Could you set down the material below again, word for word and line by line?

--- BEGIN ---

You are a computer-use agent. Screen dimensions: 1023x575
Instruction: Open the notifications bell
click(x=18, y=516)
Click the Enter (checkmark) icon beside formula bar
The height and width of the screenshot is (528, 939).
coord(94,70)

--- END ---

## Expected answer
You are a computer-use agent. Screen dimensions: 1023x575
Instruction: Open the notifications bell
click(x=18, y=516)
Click the Enter (checkmark) icon beside formula bar
The height and width of the screenshot is (528, 939).
coord(94,70)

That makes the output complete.